Recordings of Ravel’s orchestral music are plentiful. This is easy to understand: in tems of sheer beauty and evocative magic, it doesn’t get any better. All of the selections on this disc are well known, and I have heard them countless times. There is always the danger, in a case like this, of approaching the performance with a lack of freshness and openness. I needn’t have concerned myself. The more I listened to this disc, the more impressed I was. This is a disc that leaves no room for doubt.
Like all the Telarc hybrids I’ve heard recently, the sound quality is excellent, very dynamic with an excellent sound stage. But what really sets this disc apart is the music making by Paavo Järvi and the Cincinnati Symphony Orchestra. Järvi began his studies in Estonia and came to the USA when he was 17. One critic drew attention to the fact that Järvi studied with Leonard Bernstein, and that Järvi’s conducting showed the "furious intensity and bravura panache" of his teacher. I agree. When Bernstein was on the money, he was hellfire with an orchestra. And Järvi’s handling of the CSO is quite extraordinary in its precision and excitement. It’s as if everything is working so perfectly that a kind of sublime ease emerges, the conductor’s hand directs without any need for iron control. He brings the orchestra to the point where it is the music itself that directs their playing, if that makes any sense.

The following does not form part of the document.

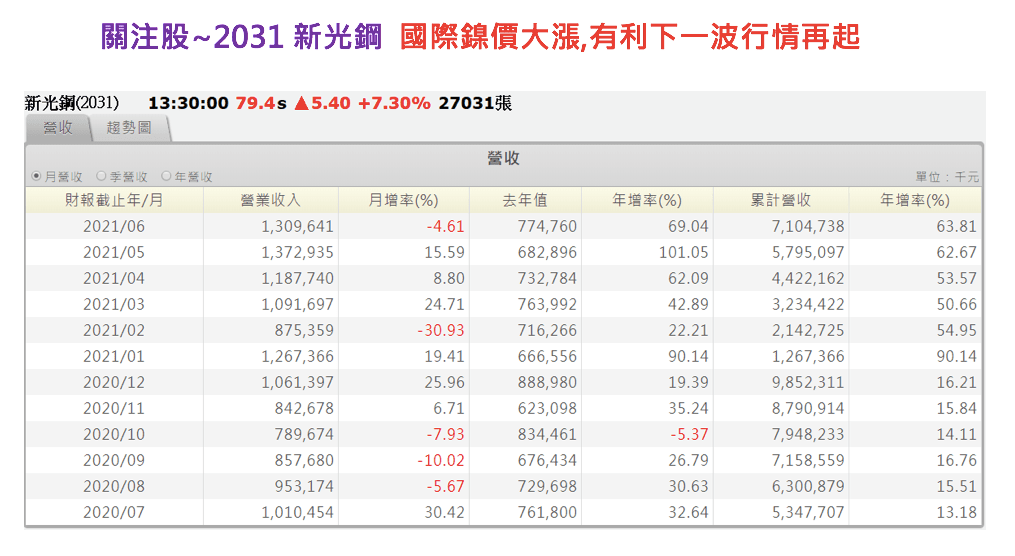Select the 營收 tab

point(58,128)
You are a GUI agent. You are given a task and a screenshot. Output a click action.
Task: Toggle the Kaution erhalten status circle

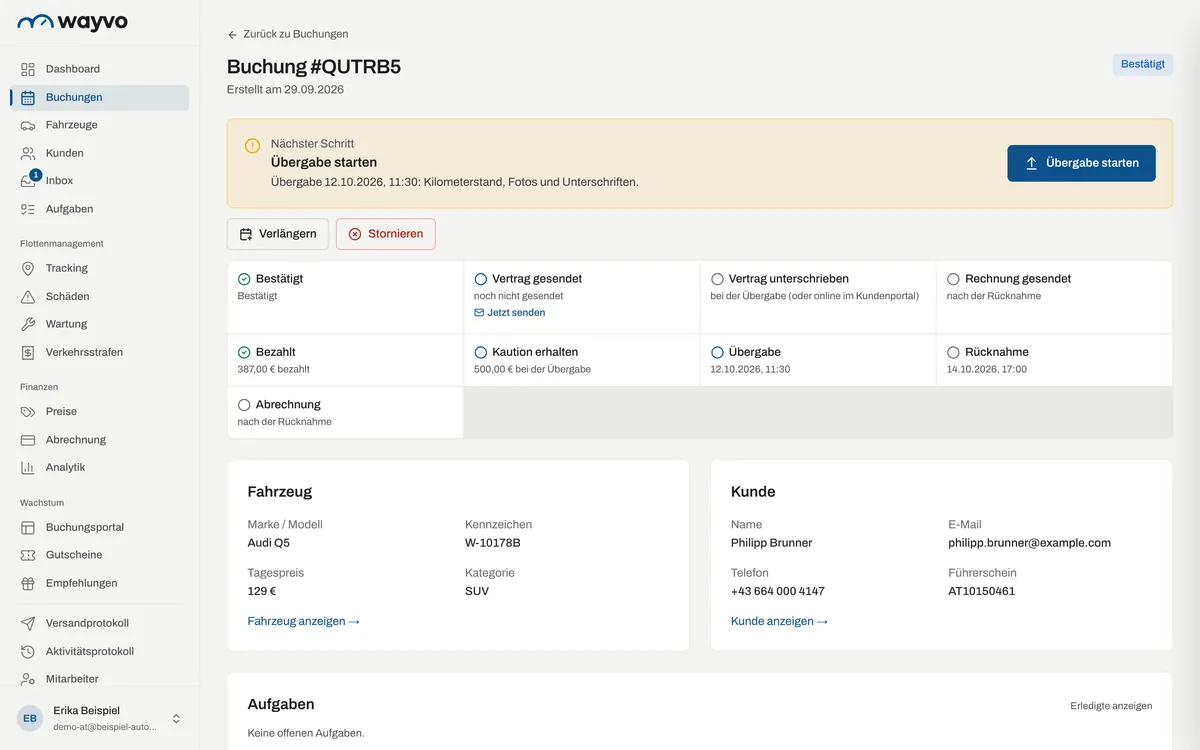tap(481, 352)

Nowhere is this more apparent than in La Valse. Daphnis et Chloé, Ma Mère l’Oye, all the music on this disc is simply gorgeous and haunting, but to me La Valse is the centerpiece of the album. I’ve heard lots of performances of this music, which is nearly as ubiquitous as the Pavane, but I have never heard a performance that so well captures the ominous ambiguity, the undercurrent of upheaval, the ironic gaiety, the frenzy of Ravel’s waltz with such balance, clarity and ease. I have always favored the original piano versions over Ravel’s sumptuous orchestrations, without exception, but Paavo Järvi’s rendering has changed my mind about La Valse. This is simply the finest La Valse I have ever heard.
Ravel’s music always has a powerful evocative quality for me, but the first time I listened to La Valse I saw in my mind’s eye a furious choreography, not at all waltz-like, only to read in the notes afterward that Ravel composed La Valse at the behest of Diaghilev. Diaghilev recognized it for the masterpiece it surely is, but said "...it is not a ballet...only the portrait of a ballet." Ida Rubinstein, who had also choreographed Bolero, in 1928, first choreographed it ten years later, in 1930. Ravel said of La Valse "I feel that this work is a kind of apotheosis of the Viennese waltz, linked in my mind with the impression of a fantastic whirl of destiny."